正直、かなりニガテな分野です。ミュージカル映画は。
林田乃丞

**ネタバレ注意**
映画を見終った人むけのレビューです。

これ以降の文章には映画の内容に関する重要な情報が書かれています。
まだ映画を見ていない人がみると映画の面白さを損なうことがありますのでご注意下さい。







 だから、けっこう身構えて見に行ったわけです。というより、新宿にシネコンができたってんで試しに行ってみようかというのがメインで、上映は何でもよかったというのが本音で。たまたまアカデミー賞の発表の日だったというのもあって。

 で、結論からいうとすごく良かった。楽しめた。『ドリームガールズ』ってタイトルだし美談ですっきりまとめてポンって感じなのかと思ったら、これがなかなかシビアに「夢」に翻弄される女のコたちの物語が展開されるし、ジミーのエピソードもビシっと決まってる。キング牧師の小ネタもいい。

 そして何よりエフィです。ウザいんだこれが。ハッキリ言ってドリーメッツが売れてく上でカーティスが取った方法というのは非常に正しくて、エフィがメインじゃ彼女たちは一生売れないまま歌を辞めてたんでしょうから。ディーナメインのドリーメッツというのが、プロのアーティストとして成立する唯一絶対の形だったわけです。

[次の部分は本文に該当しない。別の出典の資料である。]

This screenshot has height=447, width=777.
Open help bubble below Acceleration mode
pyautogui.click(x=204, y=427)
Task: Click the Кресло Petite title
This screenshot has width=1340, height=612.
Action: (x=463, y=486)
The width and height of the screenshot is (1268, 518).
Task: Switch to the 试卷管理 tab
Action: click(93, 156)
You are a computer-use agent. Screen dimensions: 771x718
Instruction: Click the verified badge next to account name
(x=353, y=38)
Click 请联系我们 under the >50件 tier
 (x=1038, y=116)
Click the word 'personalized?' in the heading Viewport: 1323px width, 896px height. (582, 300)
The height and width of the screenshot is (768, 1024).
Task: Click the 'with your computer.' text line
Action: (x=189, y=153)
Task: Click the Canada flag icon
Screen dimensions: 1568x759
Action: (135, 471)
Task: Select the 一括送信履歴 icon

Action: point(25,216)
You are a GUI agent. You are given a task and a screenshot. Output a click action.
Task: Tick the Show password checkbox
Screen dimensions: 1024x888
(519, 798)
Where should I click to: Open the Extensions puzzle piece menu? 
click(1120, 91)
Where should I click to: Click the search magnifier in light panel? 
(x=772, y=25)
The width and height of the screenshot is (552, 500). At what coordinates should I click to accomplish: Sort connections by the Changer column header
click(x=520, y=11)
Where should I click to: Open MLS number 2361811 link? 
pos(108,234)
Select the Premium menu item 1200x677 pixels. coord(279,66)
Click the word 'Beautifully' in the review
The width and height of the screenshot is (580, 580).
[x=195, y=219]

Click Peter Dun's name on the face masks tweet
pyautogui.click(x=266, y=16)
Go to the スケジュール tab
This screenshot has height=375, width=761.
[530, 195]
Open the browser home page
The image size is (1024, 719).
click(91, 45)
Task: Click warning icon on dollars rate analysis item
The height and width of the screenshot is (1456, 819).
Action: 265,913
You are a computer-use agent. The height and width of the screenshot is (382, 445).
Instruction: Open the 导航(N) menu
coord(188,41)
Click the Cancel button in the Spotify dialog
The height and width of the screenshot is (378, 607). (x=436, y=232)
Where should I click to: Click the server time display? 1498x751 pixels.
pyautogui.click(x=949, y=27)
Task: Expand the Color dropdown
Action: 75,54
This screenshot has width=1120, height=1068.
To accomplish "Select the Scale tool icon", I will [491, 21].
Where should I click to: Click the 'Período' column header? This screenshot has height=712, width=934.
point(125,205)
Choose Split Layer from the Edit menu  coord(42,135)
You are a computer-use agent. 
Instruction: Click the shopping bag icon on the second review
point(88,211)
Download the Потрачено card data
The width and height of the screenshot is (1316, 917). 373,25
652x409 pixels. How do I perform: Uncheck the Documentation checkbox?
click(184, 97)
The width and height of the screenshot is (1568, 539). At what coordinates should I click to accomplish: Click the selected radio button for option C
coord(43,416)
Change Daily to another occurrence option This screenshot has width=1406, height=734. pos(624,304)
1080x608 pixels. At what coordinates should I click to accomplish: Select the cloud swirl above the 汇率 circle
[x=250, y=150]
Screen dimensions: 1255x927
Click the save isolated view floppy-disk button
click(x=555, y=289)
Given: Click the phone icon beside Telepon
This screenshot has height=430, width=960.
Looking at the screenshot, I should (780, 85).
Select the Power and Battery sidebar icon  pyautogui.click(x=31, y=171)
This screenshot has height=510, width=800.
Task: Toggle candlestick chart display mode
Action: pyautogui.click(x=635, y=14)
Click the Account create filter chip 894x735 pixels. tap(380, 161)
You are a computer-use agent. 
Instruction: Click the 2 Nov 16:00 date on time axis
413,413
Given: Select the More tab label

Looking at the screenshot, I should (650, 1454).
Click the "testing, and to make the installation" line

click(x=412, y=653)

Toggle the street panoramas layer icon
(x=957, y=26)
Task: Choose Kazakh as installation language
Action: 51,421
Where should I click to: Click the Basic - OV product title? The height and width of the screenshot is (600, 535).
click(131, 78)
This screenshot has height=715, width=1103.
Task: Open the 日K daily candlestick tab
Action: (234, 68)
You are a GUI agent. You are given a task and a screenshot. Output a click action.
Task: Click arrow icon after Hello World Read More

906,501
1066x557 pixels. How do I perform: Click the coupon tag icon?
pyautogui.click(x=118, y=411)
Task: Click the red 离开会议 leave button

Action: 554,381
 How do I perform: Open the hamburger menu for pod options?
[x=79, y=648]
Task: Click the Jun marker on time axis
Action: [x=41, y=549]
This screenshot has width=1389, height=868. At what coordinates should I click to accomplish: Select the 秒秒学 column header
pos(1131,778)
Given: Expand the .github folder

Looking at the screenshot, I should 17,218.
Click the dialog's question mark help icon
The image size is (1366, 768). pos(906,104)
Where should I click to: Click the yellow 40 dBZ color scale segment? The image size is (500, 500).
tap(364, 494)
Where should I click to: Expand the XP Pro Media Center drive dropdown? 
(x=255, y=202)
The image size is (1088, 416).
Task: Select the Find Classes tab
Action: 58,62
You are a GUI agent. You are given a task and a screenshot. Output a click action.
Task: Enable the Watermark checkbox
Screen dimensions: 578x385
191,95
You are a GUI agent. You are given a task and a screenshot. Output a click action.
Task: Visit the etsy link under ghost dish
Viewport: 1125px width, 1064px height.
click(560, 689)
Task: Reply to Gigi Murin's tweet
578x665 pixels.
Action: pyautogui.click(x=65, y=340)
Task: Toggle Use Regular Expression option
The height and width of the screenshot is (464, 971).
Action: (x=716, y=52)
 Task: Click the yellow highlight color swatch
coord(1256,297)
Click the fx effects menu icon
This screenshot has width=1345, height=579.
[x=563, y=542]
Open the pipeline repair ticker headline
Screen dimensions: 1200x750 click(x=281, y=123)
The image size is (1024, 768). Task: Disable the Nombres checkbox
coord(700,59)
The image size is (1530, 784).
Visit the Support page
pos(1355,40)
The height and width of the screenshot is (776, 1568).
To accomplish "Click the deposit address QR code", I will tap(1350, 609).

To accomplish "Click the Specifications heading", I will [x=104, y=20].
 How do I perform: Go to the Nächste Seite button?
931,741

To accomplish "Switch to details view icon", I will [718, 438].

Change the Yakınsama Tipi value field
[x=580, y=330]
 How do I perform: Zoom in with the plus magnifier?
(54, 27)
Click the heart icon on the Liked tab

それに、ひとり遅刻してるってときにすぐさま代役を用意するとこなんて敏腕マネージャーですよホントに。どんな理由があれステージに穴あけるわけにはいかないから。それをエフィったら遅刻してきたくせに色恋まで持ち出してギャーギャー騒いで。プロ意識ねーのかって。空気読めって。いるんですよね、私の周りにも。こーゆう自信過剰で公私混同なヤツって。

 この手のミュージカル映画で、そーゆうウザいキャラが普遍性を持って訴えかけてきたのは初めての体験でした。

 早い話が、この映画は人間が描けてる。

 だからいきなり歌い出してもストーリーを邪魔しないどころか、エフィの感情が歌を通して痛いほど伝わってくる。ガッと来る。音楽には詳しくないんですが、歌唱力があるっていうのはたぶんそういうことなんでしょう。ディーナがカーティスに「声に深みがない」って言われたあとのレコーディングのシーンもしかり。歌ってすごいね。

 ジェニファー・ハドソンのオスカーについてはもう、素直におめでとうございますです。納得。

 それと新宿のシネコン「バルト9」、なぜロビーにイスを置かんのだ。